In such embedded situations, you may enable machine parseable status output by using the "-s" option or the "ShowProgress" configuration variable. movedat will then produce output suitable for logging or real-time monitoring of its progress.
You cannot receive progress if you are piping output to stdout.
Format
When ShowProgress is enabled and stdout is non-interactive, separate lines of output will be sent marking the beginning, end, and intermediate progress for each transaction. Each line is terminated by the newline character '\n'. The fields on each line are separated by tab characters '\t'.

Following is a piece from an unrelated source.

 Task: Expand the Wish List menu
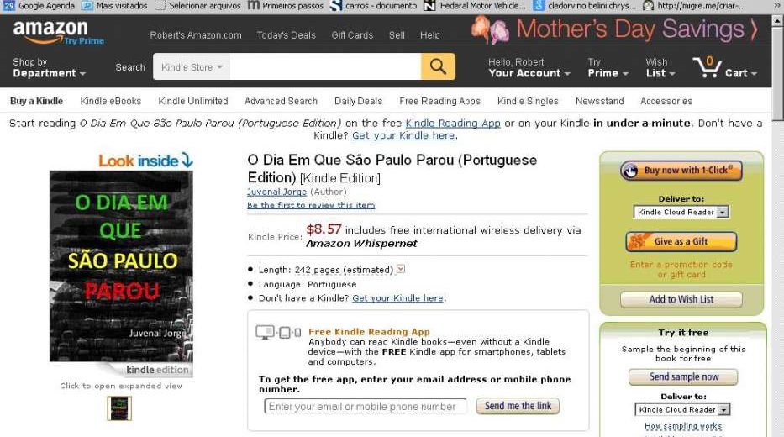660,67
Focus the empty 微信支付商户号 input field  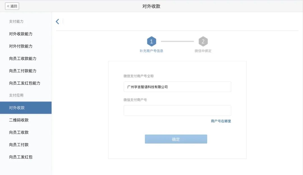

The first character of each line designates its type and format:
| G | Start of a Get (file download). |
| S | Start of a Send (file upload). |
| P | Intermediate progress report. |
| F | Final report for a completed transaction. |
Start Lines
Exactly one start line will be output for each file transfer, containing the following tab separated fields:
| Type Character | Either G or S. |
| Transaction ID | A 32-bit hexedecimal number uniquely identifying this transaction. Any other lines relating to this transaction will include this number. |
| Start Time | The local date and time when the transaction started. The format is "YYYYMMDD HH:MM:SS". |
| Source | The data source, as it might be written on the command line. For a Get, the format is "user@server:path". For a Send, it just a pathname. |
| Destination | The data destination, as it might be written on the command line. For a Send, the format is "user@server:path". For a Get, it just a pathname. |
Progress Lines
Progress reports may be sent at intervals during the course of a transaction. These will generally be output once per second, but longer intervals may occur if data transfer is very slow.
| Type Character | P |
| Transaction ID | The transaction ID for this transaction, as initially reported on the start line. |
| Elapsed Time | The number of milliseconds that have elapsed since the start of the transaction. |
| Source Bytes | The number of bytes of source data have been received or sent. |
| Network Bytes | The number of bytes of data have been received or sent over the network. If compression is enabled, this number may be different than the Source Bytes. The two values can be compared to estimate the compression ratio. |
| Total Size | The total number of bytes that this transaction is attempting to transfer. This can be compared to the Source Bytes to measure progress. This field may be omitted if the source is a package or a pipe. |
Final Lines
Exactly one final line will be sent at the end of each transaction, containing the following fields:
| Type Character | F |
| Transaction ID | The transaction ID for this transaction, as initially reported on the start line. |
| Elapsed Time | The number of milliseconds that have elapsed since the start of the transaction. |
| Source Bytes | The number of bytes of source data have been received or sent. |
| Network Bytes | The number of bytes of data have been received or sent over the network. If compression is enabled, this number may be different than the Source Bytes. The two values can be compared to estimate the compression ratio. |
| Exit Code | If the transaction completed successfully, this field will be "0". If an error occurred, an exit code describing the error will appear here. |
| Total Size | The total number of bytes that this transaction was attempting to transfer. This can be compared to the Source Bytes to measure progress. This field may be omitted if the source is a package or a pipe, or the transaction failed before the size was known. |
Performance
If you request that movedat display this output, you must ensure that the parent application actually reads it. In a long transaction or series of transactions it is possible for the quantity of output to exceed the buffer capacity of stdout. If this happens without the output being read, movedat may deadlock.
Other Output
Additional human readable error output may be sent to stderr, however the format is not fixed. You should use the exit code from the final line to determine whether or not a transfer succeeded, or diagnose why it failed.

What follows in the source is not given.